La caccia della Guardia di Finanza alle frodi nel carburanti non conosce tregua e solo nei primi quindici giorni di quest'anno ne sono state scoperte tre. La serie inizia il 10 gennaio a Brescia, quando gli agenti della Finanza hanno concluso l'operazione Free Fuel su un traffico di carburante "fiscalmente inquinato" che ha interessato sedici milioni di tonnellate di prodotto importato da Slovenia e Croazia: Dopo l'importazione in Italia, l'organizzazione lo trasportava con autocisterne in alcuni depositi fiscali a Roma, Genova e Vigevano (Pavia) e poi lo consegnava in breve tempo a distributori stradali.
Nello stesso tempo, per rivendere il carburante senza versare l'accisa, la documentazione di tale prodotto compiva un viaggio più tortuoso.
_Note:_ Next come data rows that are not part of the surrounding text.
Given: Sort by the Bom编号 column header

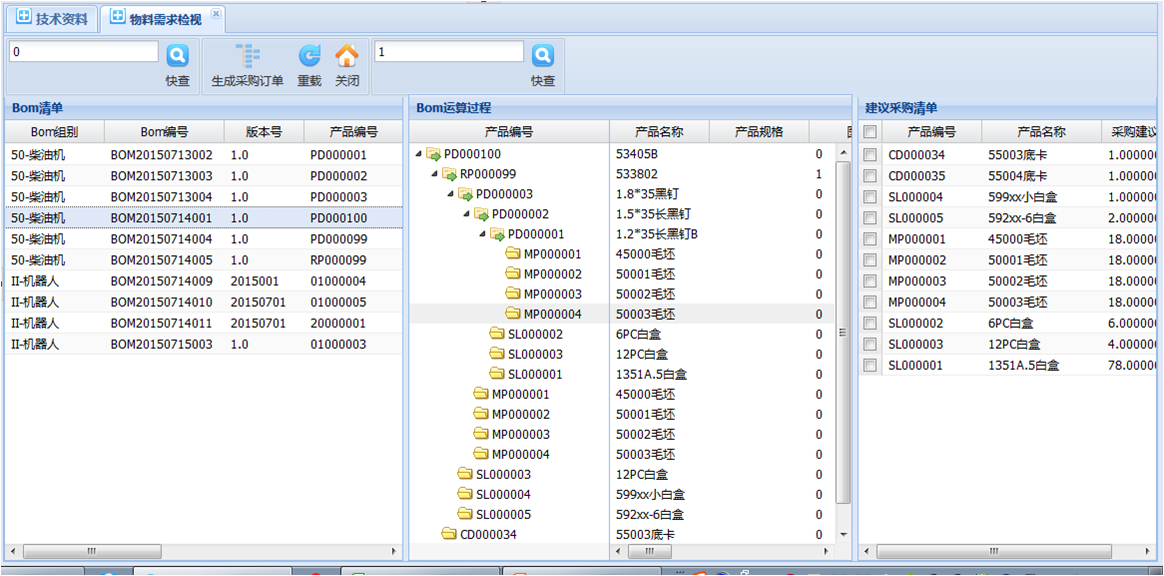Looking at the screenshot, I should tap(164, 132).
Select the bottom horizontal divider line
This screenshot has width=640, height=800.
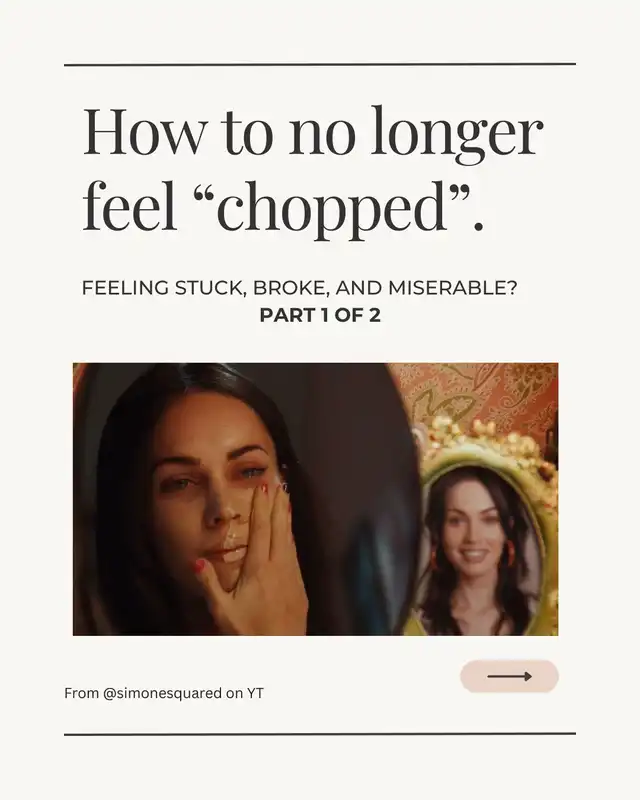click(320, 734)
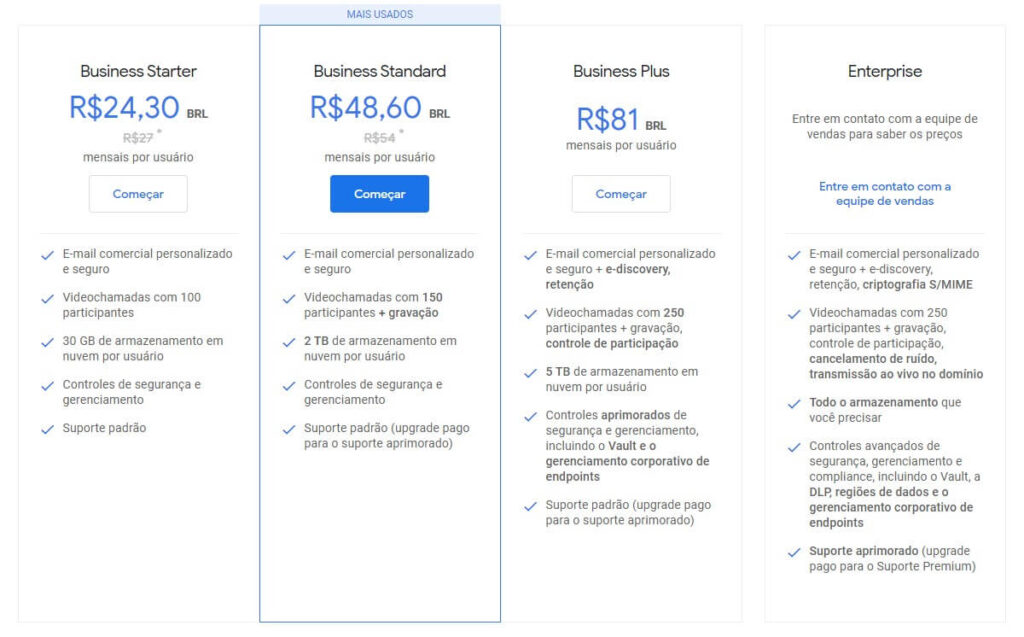Click the checkmark beside Business Starter email feature
Screen dimensions: 1024x637
pos(46,254)
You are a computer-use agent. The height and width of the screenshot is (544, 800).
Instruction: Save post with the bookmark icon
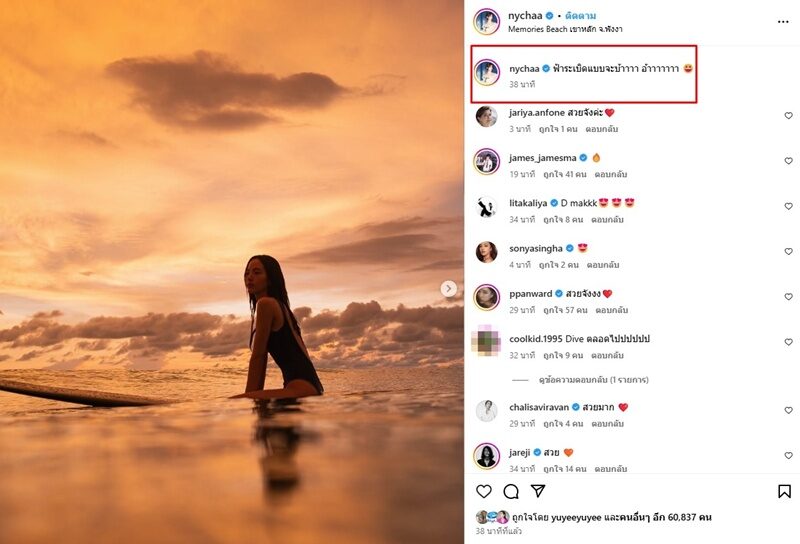[784, 491]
Quando usciva dai depositi sloveni e croati, il carburante risultava venduto a due società appositamente create in Bulgaria e Romania e poi rifatturato ad altre due società italiane, anch'esse appositamente costituite, che dichiaravano le imposte ma non le versavano allo Stato. Queste ultime società rivendevano regolarmente il carburante ai distributori, che erano convinti di acquistarlo regolarmente.
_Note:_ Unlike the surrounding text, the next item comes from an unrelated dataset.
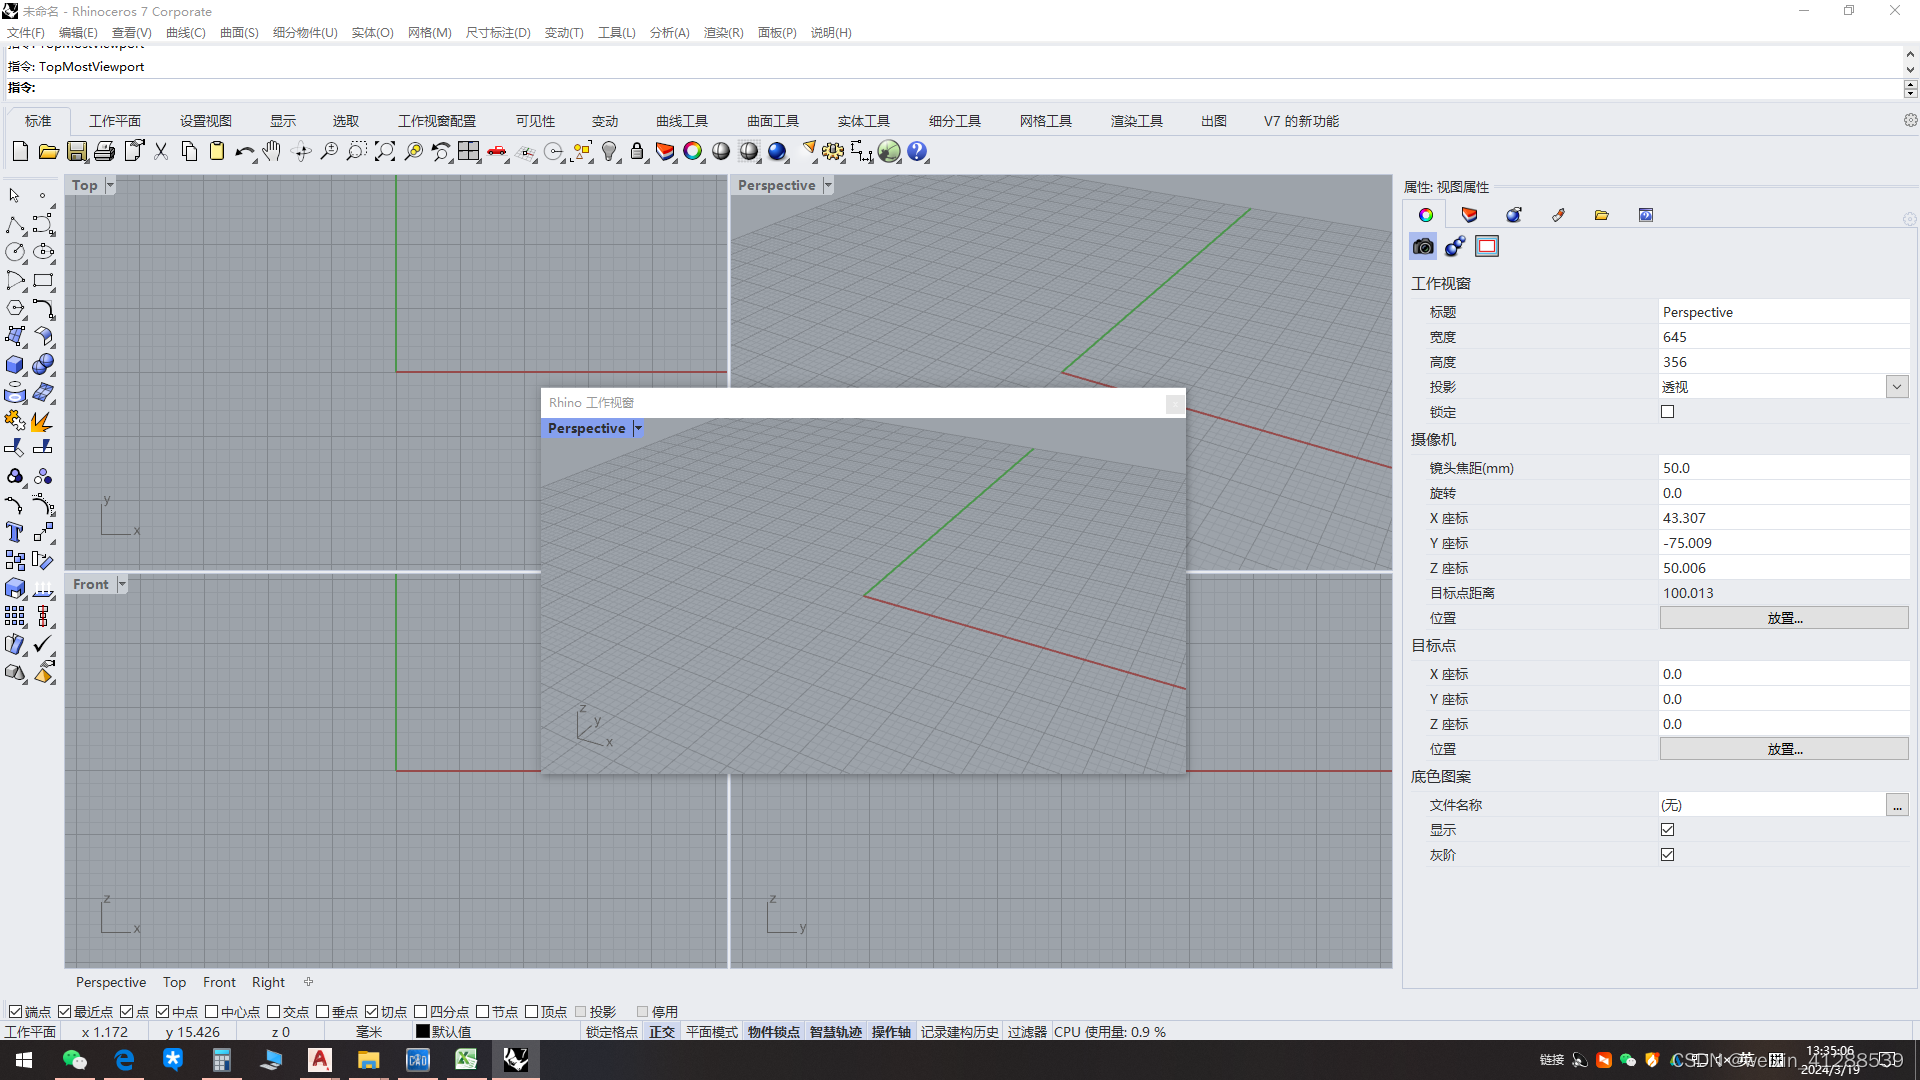Click the camera 放置... button
The height and width of the screenshot is (1080, 1920).
pos(1783,618)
Le due società italiane avevano sede a Napoli, in un edificio definito dalla Finanza un "bunker", perché era dotato di un ingresso blindato e telecamere di sorveglianza. Complessivamente, le società hanno generato un giro d'affari per oltre 65 milioni di euro. Al termine dell'indagine Fuel Free, la Procura di Brescia ha arrestato sette persone e ha applicato misure interdittive per altre due, disponendo anche il sequestro di beni per oltre 5,2 milioni. Secondo gli inquirenti, dietro le quinte di questa frode ci sarebbe la Camorra.
La serie prosegue il 12 gennaio a Palermo con il sequestro di cinque distributori alla conclusione di un'indagine iniziata nel 2013 verso uno degli impianti coinvolti, che aveva il sistema di misurazione del carburante erogato manomesso, ovviamente a favore del venditore. Dai documenti allora sequestrati dai Finanziari emergeva che questa frode non era un caso singolo, ma faceva parte di un'organizzazione.
La Finanza ha così approfondito l'inchiesta, scoprendo un'associazione delinquere che aveva intestato a prestanome una rete di distributori di carburanti che non si limitava a manomettere i misuratori, ma che produceva fatture per operazioni inesistenti e vendeva come gasolio, senza versare l'accisa, olio lubrificante importato dall'Albania o dagli impianti di rifornimento delle navi. Questa frode avrebbe evitato il versamento di sette milioni per l'Iva e di due milioni e mezzo per le accise.
Al termine dell'indagine, la Procura ha disposto l'arresto di nove persone e posto sotto indagine complessivamente 42 persone, sequestrando cinque distributori a Palermo. Gli inquirenti ritengono che in questa frode ci sia l'interesse di Cosa Nostra, anche se non sono stati contestati agli indagati reati connessi alla criminalità organizzata. Però, la Finanza ha trovato un anello di congiunzione tra l'organizzazione e Cosa Nostra tramite un esponente considerato vicino alla mafia.
La terza operazione si è conclusa il 16 gennaio a Crotone, dove la Finanza ha scoperto un contrabbando di prodotti petroliferi con un mancato versamento all'Erario di circa un milione di euro. In questo caso, la banda ha venduto come gasolio dell'olio lubrificante, che non è soggetto ad accisa. L'indagine è iniziata nel 2016 dopo il sequestro a Cutro di un'autocisterna polacca carica di gasolio, che ha portato a una fabbrica in Polonia che produceva una miscela assimilabile all'olio lubrificante, che era venduta a società della Repubblica Ceca e poi portata in Italia, sempre come olio, per essere venduta al dettaglio come gasolio. Al termine dell'indagine, la Finanza ha denunciato ventuno persone, arrestandone sei.